PROBLEM DESCRIPTION - Throughout the records below, find each line holding "отображения" and copy it.

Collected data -
=====

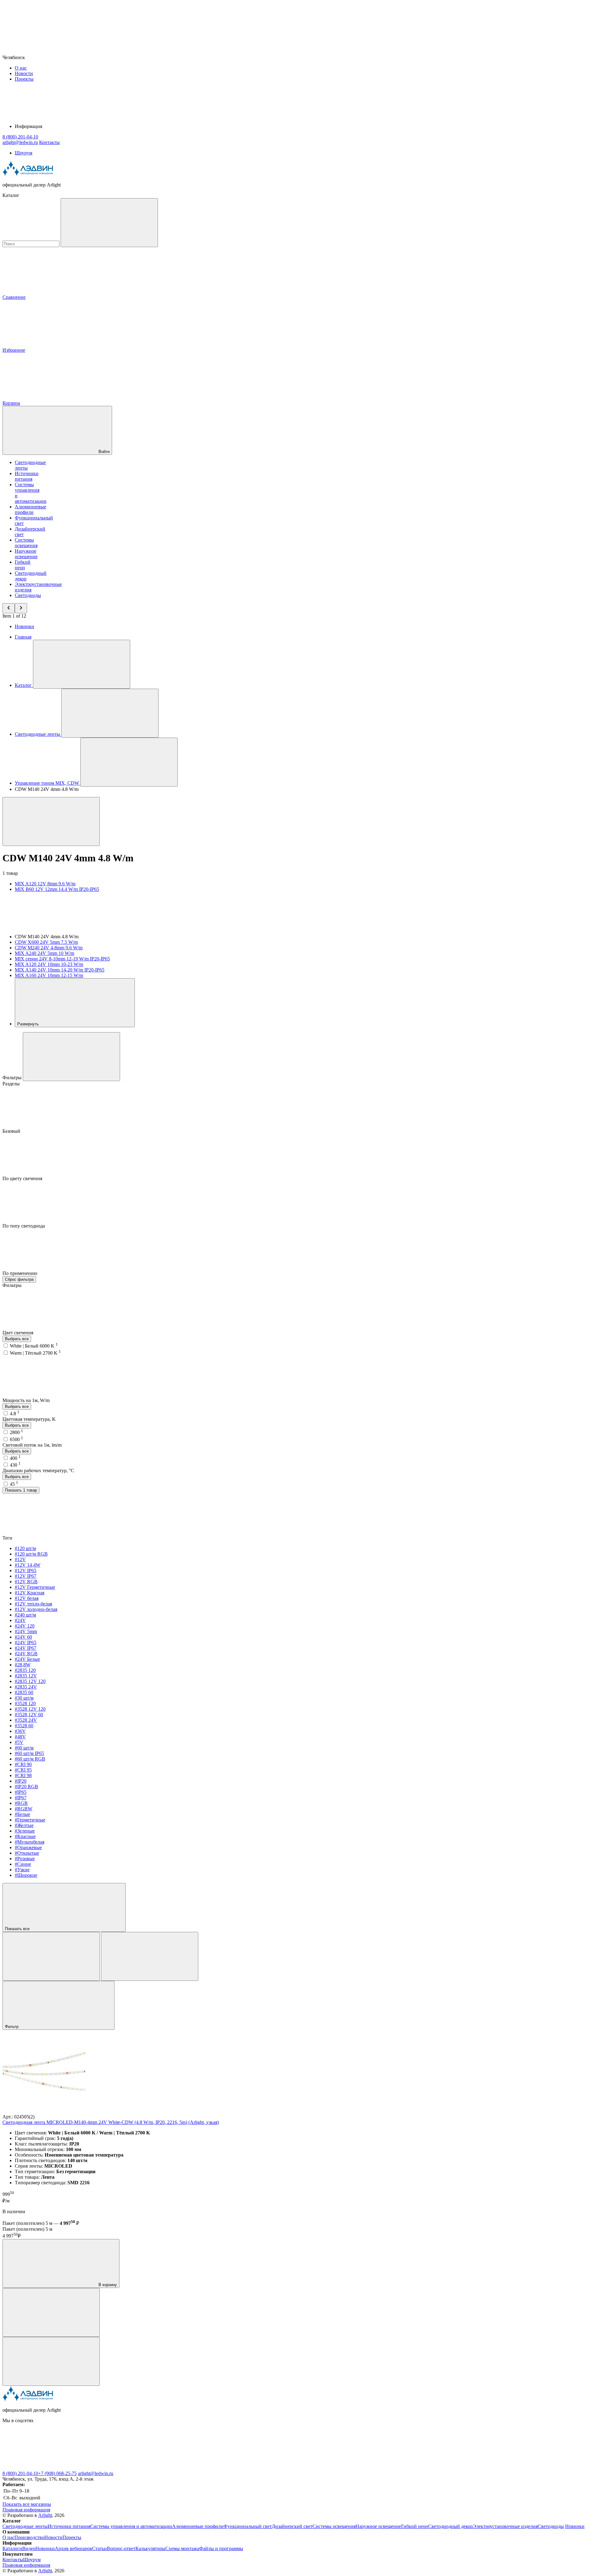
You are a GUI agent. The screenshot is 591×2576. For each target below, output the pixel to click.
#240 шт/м (25, 1614)
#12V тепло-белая (33, 1603)
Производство (29, 2537)
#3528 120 (25, 1703)
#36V (20, 1731)
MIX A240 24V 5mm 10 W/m (44, 953)
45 (14, 1484)
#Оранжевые (28, 1847)
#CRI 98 (23, 1775)
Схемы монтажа (182, 2548)
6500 (16, 1439)
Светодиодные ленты (25, 2526)
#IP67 (20, 1797)
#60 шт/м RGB (30, 1758)
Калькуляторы (150, 2548)
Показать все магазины (26, 2504)
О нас (21, 67)
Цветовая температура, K (29, 1419)
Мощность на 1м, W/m (26, 1400)
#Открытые (27, 1853)
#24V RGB (26, 1653)
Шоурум (23, 152)
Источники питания (26, 476)
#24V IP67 (25, 1648)
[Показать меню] (81, 664)
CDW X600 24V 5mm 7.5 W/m (46, 942)
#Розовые (25, 1858)
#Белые (22, 1814)
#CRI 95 (23, 1770)
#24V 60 (23, 1637)
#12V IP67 (25, 1576)
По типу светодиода (24, 1225)
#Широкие (26, 1875)
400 (15, 1458)
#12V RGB (26, 1581)
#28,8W (22, 1664)
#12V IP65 (25, 1570)
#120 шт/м (25, 1548)
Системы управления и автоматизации (131, 2526)
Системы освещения (26, 542)
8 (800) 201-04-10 (20, 2473)
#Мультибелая (29, 1842)
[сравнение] (51, 2312)
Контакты (49, 142)
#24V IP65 (25, 1642)
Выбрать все (17, 1338)
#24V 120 (24, 1626)
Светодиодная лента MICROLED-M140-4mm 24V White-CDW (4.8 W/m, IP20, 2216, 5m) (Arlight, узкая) (110, 2122)
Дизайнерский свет (292, 2526)
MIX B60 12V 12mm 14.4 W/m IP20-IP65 (57, 889)
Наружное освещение (26, 553)
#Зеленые (25, 1830)
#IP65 (20, 1792)
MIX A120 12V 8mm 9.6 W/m (45, 883)
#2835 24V (26, 1686)
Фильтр (12, 2026)
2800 (16, 1432)
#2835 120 (25, 1670)
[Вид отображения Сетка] (51, 1956)
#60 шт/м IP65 (29, 1753)
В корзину (107, 2284)
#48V (20, 1736)
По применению (20, 1273)
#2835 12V (26, 1675)
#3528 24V (26, 1720)
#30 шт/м (24, 1698)
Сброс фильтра (19, 1279)
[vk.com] (48, 2467)
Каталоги (12, 2548)
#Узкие (22, 1869)
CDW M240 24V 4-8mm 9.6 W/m (48, 947)
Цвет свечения (18, 1332)
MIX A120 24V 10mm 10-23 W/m (49, 964)
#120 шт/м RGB (31, 1553)
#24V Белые (27, 1659)
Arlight (45, 2515)
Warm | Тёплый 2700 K (35, 1353)
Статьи (99, 2548)
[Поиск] (109, 222)
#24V (20, 1620)
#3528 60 (24, 1725)
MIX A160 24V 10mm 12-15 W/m (49, 975)
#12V (20, 1559)
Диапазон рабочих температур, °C (38, 1470)
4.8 (14, 1413)
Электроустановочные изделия (505, 2526)
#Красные (25, 1836)
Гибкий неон (22, 564)
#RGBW (23, 1808)
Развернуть (28, 1024)
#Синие (23, 1864)
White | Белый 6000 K (34, 1345)
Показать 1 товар (21, 1490)
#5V (19, 1742)
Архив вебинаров (73, 2548)
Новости (24, 73)
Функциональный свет (247, 2526)
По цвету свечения (22, 1178)
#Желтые (24, 1825)
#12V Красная (29, 1592)
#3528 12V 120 (30, 1709)
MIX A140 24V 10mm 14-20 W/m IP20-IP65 (59, 969)
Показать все (18, 1928)
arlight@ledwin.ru (95, 2473)
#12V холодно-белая (36, 1609)
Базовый (12, 1131)
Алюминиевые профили (30, 509)
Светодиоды (28, 595)
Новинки (24, 626)
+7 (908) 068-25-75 (57, 2473)
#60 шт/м (24, 1747)
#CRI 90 (23, 1764)
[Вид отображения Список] (149, 1956)
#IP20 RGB (26, 1786)
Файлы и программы (221, 2548)
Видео (28, 2548)
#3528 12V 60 (29, 1714)
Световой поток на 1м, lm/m (32, 1445)
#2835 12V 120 (30, 1681)
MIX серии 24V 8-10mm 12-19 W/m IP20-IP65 (62, 958)
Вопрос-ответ (121, 2548)
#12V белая (26, 1598)
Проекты (24, 79)
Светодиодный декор (450, 2526)
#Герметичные (30, 1819)
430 (15, 1465)
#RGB (21, 1803)
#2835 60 (24, 1692)
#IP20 (20, 1781)
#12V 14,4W (27, 1565)
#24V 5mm (26, 1631)
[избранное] (51, 2361)
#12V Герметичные (35, 1587)
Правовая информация (26, 2509)
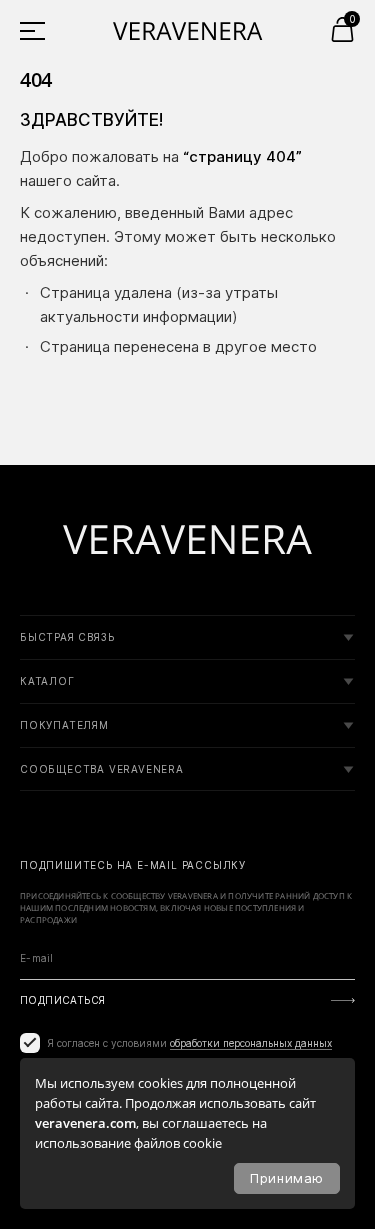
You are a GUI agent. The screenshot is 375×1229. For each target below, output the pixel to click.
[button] (342, 29)
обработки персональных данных (251, 1043)
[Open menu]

=====

TASK RESULT -
[Вид отображения Сетка] (51, 1956)
[Вид отображения Список] (149, 1956)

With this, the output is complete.